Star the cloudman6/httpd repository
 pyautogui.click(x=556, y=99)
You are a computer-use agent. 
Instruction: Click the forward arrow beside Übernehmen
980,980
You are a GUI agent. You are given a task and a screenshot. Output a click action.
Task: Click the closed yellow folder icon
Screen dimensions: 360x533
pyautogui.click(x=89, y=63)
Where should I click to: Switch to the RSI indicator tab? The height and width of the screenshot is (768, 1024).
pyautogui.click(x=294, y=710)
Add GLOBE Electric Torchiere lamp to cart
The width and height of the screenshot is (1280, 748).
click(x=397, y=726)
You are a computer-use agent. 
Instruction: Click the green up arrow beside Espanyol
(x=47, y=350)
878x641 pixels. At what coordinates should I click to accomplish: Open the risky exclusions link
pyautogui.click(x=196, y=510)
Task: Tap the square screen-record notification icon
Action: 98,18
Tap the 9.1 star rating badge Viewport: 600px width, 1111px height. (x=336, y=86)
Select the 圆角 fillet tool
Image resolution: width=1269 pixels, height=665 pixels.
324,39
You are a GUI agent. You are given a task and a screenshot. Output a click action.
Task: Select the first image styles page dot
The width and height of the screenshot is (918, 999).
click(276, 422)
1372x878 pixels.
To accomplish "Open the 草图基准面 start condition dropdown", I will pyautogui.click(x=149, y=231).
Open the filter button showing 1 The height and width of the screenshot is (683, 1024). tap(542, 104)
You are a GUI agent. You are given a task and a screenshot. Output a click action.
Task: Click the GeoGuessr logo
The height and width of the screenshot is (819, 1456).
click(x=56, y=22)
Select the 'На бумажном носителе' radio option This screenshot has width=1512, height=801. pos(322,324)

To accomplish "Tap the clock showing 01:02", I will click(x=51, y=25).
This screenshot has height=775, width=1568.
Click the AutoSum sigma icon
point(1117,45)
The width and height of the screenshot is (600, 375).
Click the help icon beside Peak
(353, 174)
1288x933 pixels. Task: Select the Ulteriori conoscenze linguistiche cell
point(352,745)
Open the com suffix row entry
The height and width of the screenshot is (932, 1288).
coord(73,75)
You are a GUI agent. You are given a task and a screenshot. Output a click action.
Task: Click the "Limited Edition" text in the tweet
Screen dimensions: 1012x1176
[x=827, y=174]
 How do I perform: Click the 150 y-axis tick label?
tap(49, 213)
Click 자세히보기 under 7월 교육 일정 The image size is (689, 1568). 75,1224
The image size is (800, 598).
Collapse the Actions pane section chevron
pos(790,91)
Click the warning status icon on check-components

************

TASK ITEM
Print the material once more, exactly as it appears.

ANSWER TO THE PROBLEM
Star the cloudman6/httpd repository
 pyautogui.click(x=556, y=99)
You are a computer-use agent. 
Instruction: Click the forward arrow beside Übernehmen
980,980
You are a GUI agent. You are given a task and a screenshot. Output a click action.
Task: Click the closed yellow folder icon
Screen dimensions: 360x533
pyautogui.click(x=89, y=63)
Where should I click to: Switch to the RSI indicator tab? The height and width of the screenshot is (768, 1024).
pyautogui.click(x=294, y=710)
Add GLOBE Electric Torchiere lamp to cart
The width and height of the screenshot is (1280, 748).
click(x=397, y=726)
You are a computer-use agent. 
Instruction: Click the green up arrow beside Espanyol
(x=47, y=350)
878x641 pixels. At what coordinates should I click to accomplish: Open the risky exclusions link
pyautogui.click(x=196, y=510)
Task: Tap the square screen-record notification icon
Action: 98,18
Tap the 9.1 star rating badge Viewport: 600px width, 1111px height. (x=336, y=86)
Select the 圆角 fillet tool
Image resolution: width=1269 pixels, height=665 pixels.
324,39
You are a GUI agent. You are given a task and a screenshot. Output a click action.
Task: Select the first image styles page dot
The width and height of the screenshot is (918, 999).
click(276, 422)
1372x878 pixels.
To accomplish "Open the 草图基准面 start condition dropdown", I will pyautogui.click(x=149, y=231).
Open the filter button showing 1 The height and width of the screenshot is (683, 1024). tap(542, 104)
You are a GUI agent. You are given a task and a screenshot. Output a click action.
Task: Click the GeoGuessr logo
The height and width of the screenshot is (819, 1456).
click(x=56, y=22)
Select the 'На бумажном носителе' radio option This screenshot has width=1512, height=801. pos(322,324)

To accomplish "Tap the clock showing 01:02", I will click(x=51, y=25).
This screenshot has height=775, width=1568.
Click the AutoSum sigma icon
point(1117,45)
The width and height of the screenshot is (600, 375).
Click the help icon beside Peak
(353, 174)
1288x933 pixels. Task: Select the Ulteriori conoscenze linguistiche cell
point(352,745)
Open the com suffix row entry
The height and width of the screenshot is (932, 1288).
coord(73,75)
You are a GUI agent. You are given a task and a screenshot. Output a click action.
Task: Click the "Limited Edition" text in the tweet
Screen dimensions: 1012x1176
[x=827, y=174]
 How do I perform: Click the 150 y-axis tick label?
tap(49, 213)
Click 자세히보기 under 7월 교육 일정 The image size is (689, 1568). 75,1224
The image size is (800, 598).
Collapse the Actions pane section chevron
pos(790,91)
Click the warning status icon on check-components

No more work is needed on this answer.